An $m \times m$ matrix can have at most $m$ eigenvectors (and consequently it can have at most $m$ unique eigenvalues). It can also have $m$ eigenvectors but fewer than $m$ eigenvalues--that is, multiple eigenvectors may have the same eigenvalue (in physics, this is called "degeneracy").

This problem is referred to as "diagonalization" because once you have found all of the eigenvectors $v_i$ and their eigenvalues $\lambda_i$, you can decompose $A$ as
$$A = U D U^\dagger$$
where 
$$ D = \begin{pmatrix}
\lambda_1 & 0 & \cdots & 0 & 0 \\
0 & \lambda_2 & \cdots & 0 & 0 \\
\vdots & \vdots & \ddots & \vdots & \vdots\\
0 & 0 & 0 & \lambda_{m-1} & 0 \\
0 & 0 & \cdots & 0 & \lambda_m \\
\end{pmatrix}$$
and the columns of $U$ are formed by
$$U = \begin{pmatrix}
v_1 & v_2 & \cdots & v_{m-1} & v_m
\end{pmatrix}$$
(remember each $v_i$ is a column of $m$ elements). And $U^\dagger$ denotes the conjugate transpose of $U$. $D$ is a "diagonal" matrix becaues it has non-zero elements only along its diagonal, so this process is called "diagonalization".

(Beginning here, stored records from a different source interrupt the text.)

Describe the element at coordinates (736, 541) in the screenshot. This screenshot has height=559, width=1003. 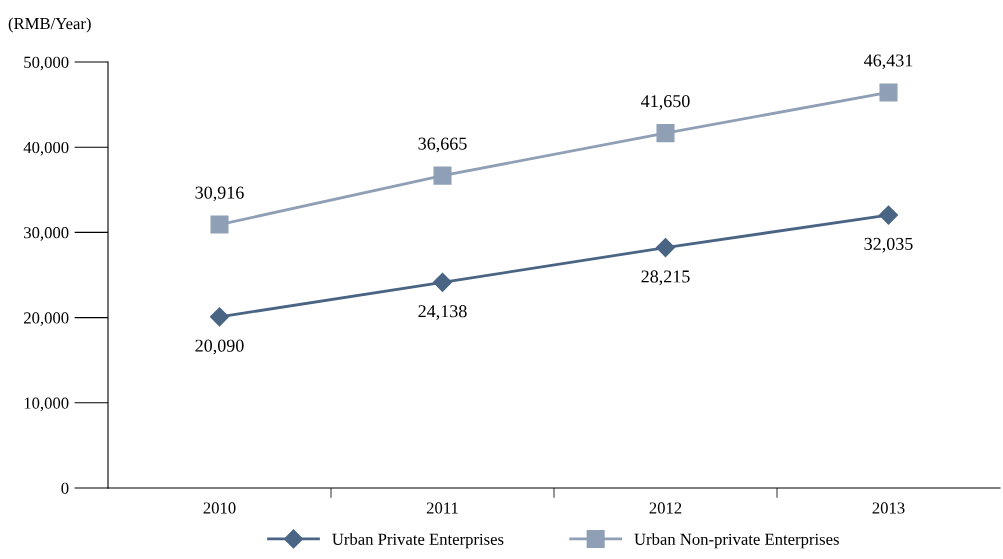
I see `legend-label: Urban Non-private Enterprises` at that location.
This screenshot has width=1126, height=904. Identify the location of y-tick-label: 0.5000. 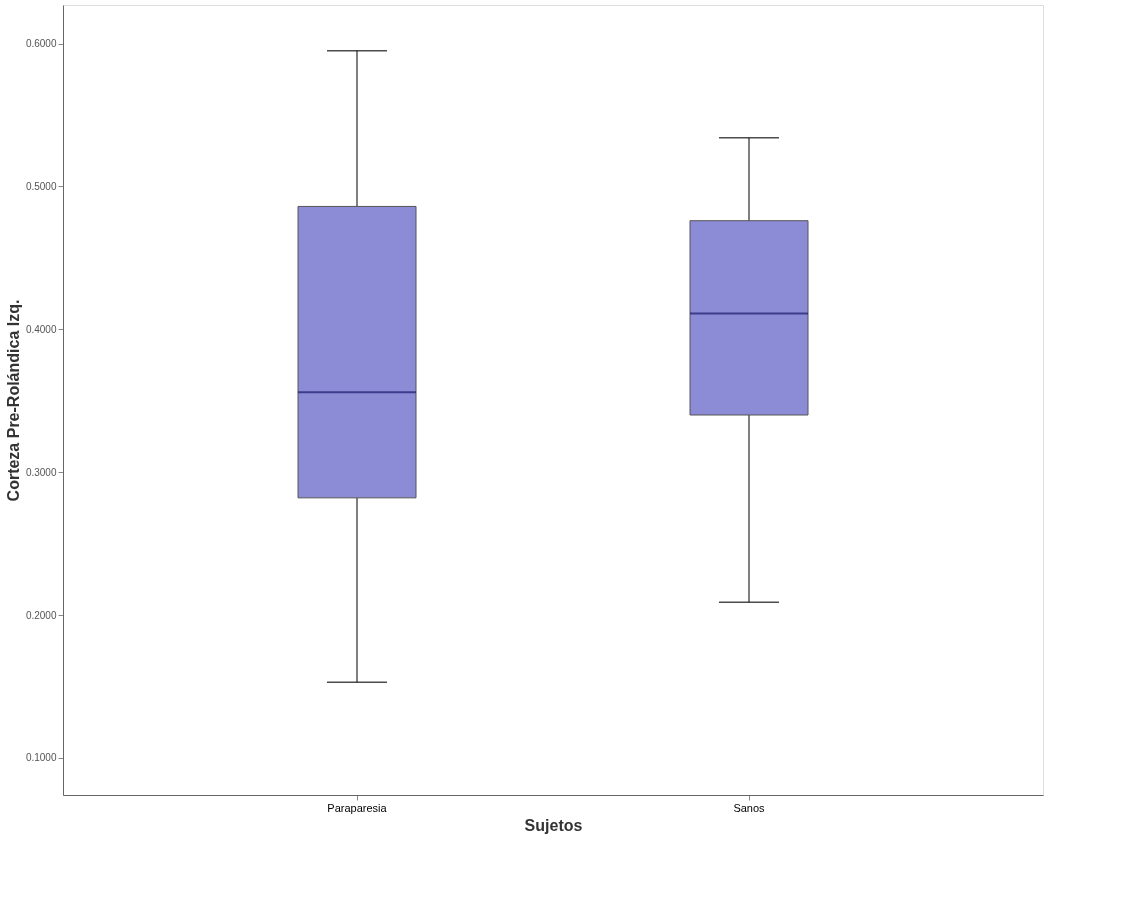
(41, 186).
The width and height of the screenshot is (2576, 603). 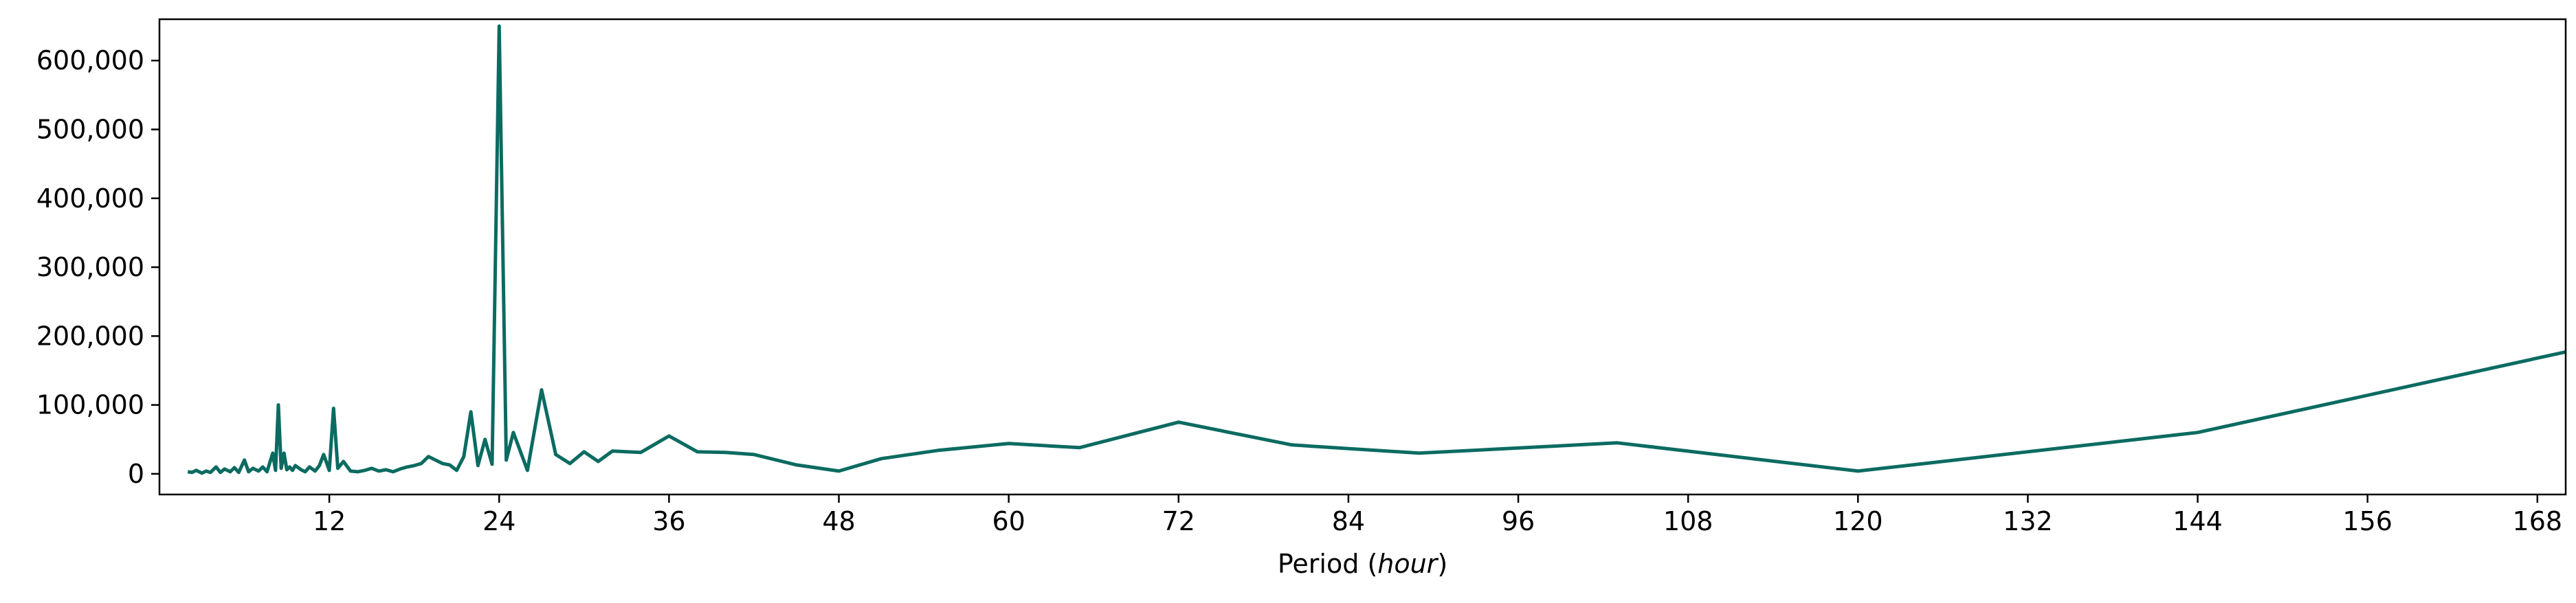 I want to click on x-tick-label: 132, so click(x=2028, y=521).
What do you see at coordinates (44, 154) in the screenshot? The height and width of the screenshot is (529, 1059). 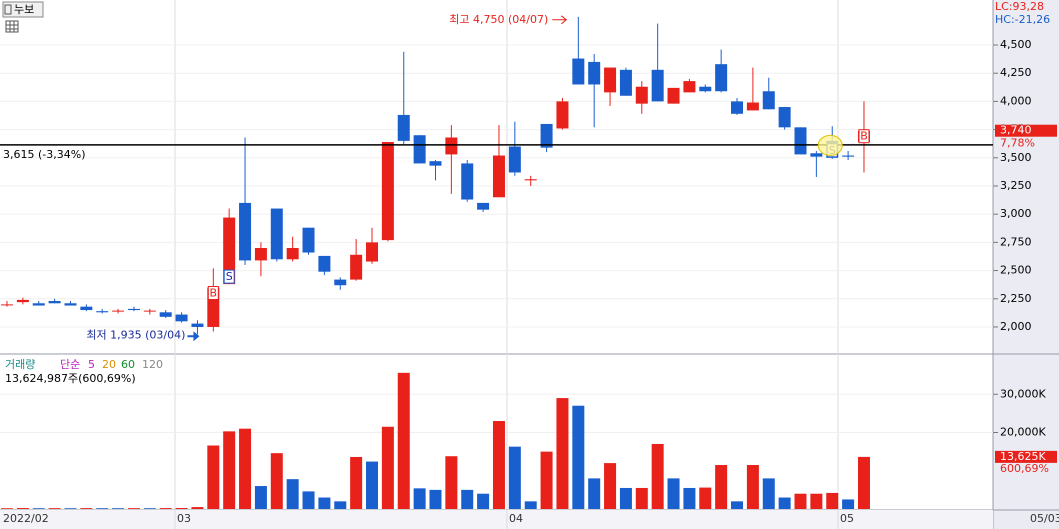 I see `reference-label: 3,615 (-3,34%)` at bounding box center [44, 154].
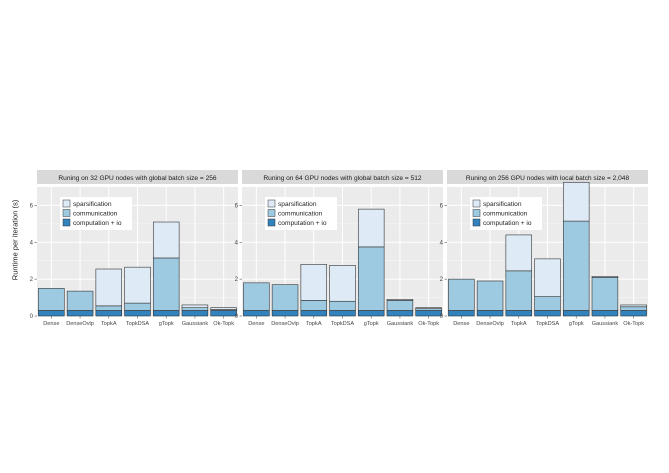  I want to click on legend-label: communication, so click(96, 214).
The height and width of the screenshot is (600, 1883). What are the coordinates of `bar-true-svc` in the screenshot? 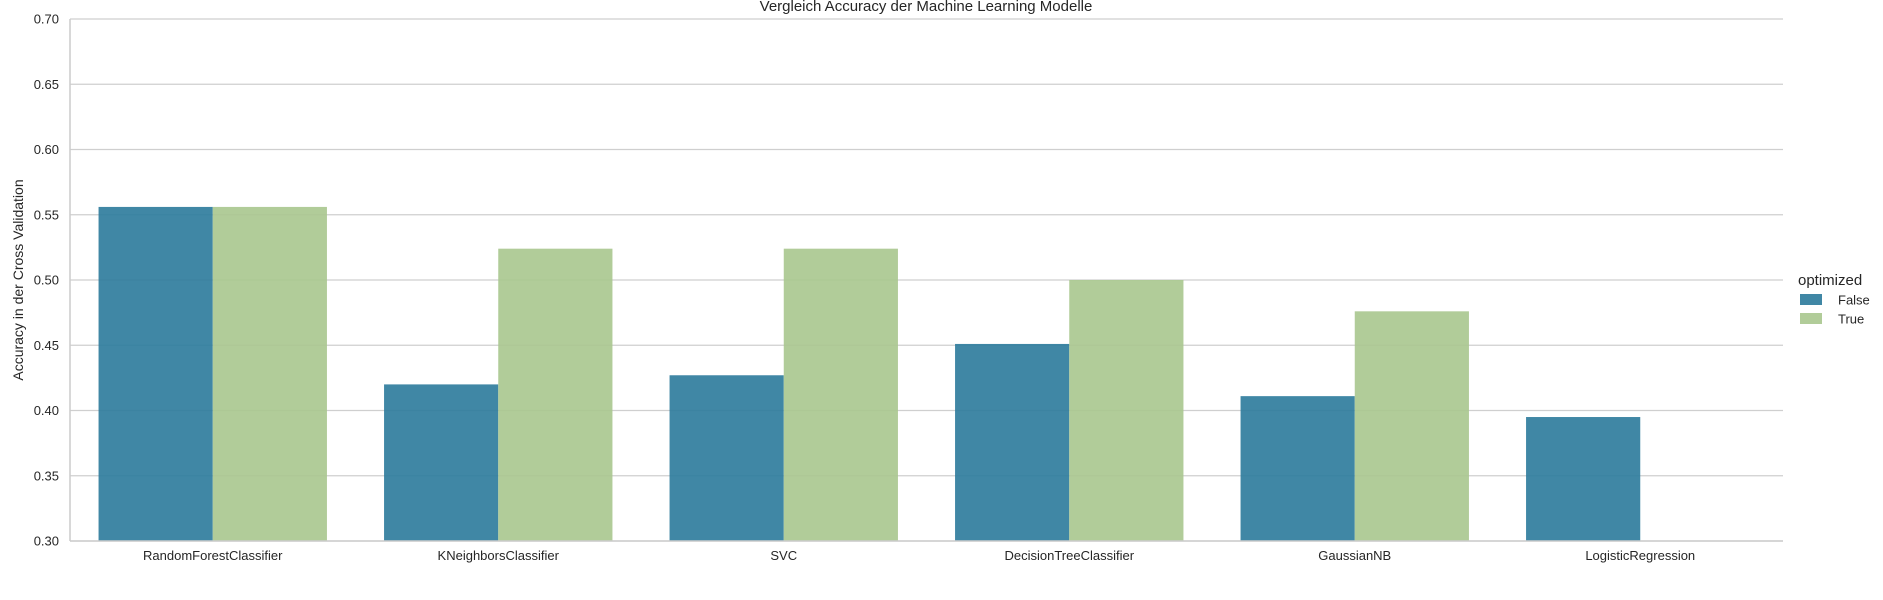 It's located at (840, 394).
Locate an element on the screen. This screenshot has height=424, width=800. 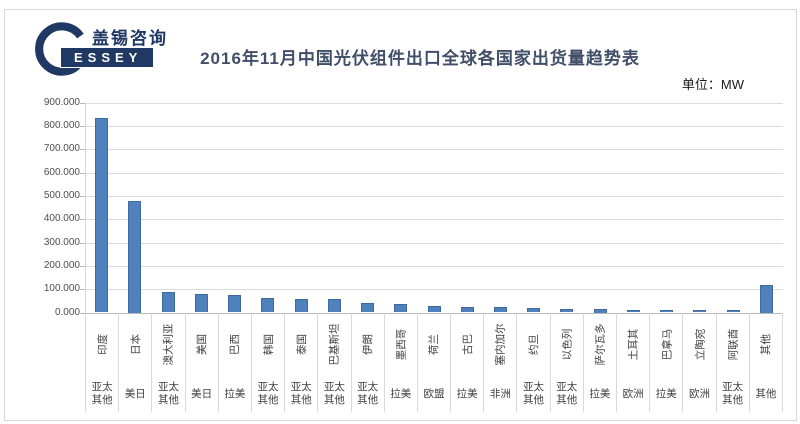
category-name-label: 塞内加尔 is located at coordinates (500, 344).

It turns out that the determinant of a matrix, defined above, is also equal to the product of its eigenvalues.
$$\det(A) = \lambda_1 \times \lambda_2 \dots \times \lambda_m$$
So when $\det(A) = 0$ (the matrix is *singular*), this means that at least one eigenvalue is equal to zero.

## Final remarks

There are literally tomes and tomes about different algorithms to solve the two problems listed above because inverting a matrix and directly diagonalizing a matrix is usually computationally expensive. Here we have only discussed the mathematical aspect of it, but if you use some existing linear algebra package to solve one of these problems, most of the time, they will do something more sophisticated than what is described above.

The reason people have invested so much into improving algorithms for these processes is that they show up in nearly every field of study, so if you have not studied linear algebra, I encourage you to do it.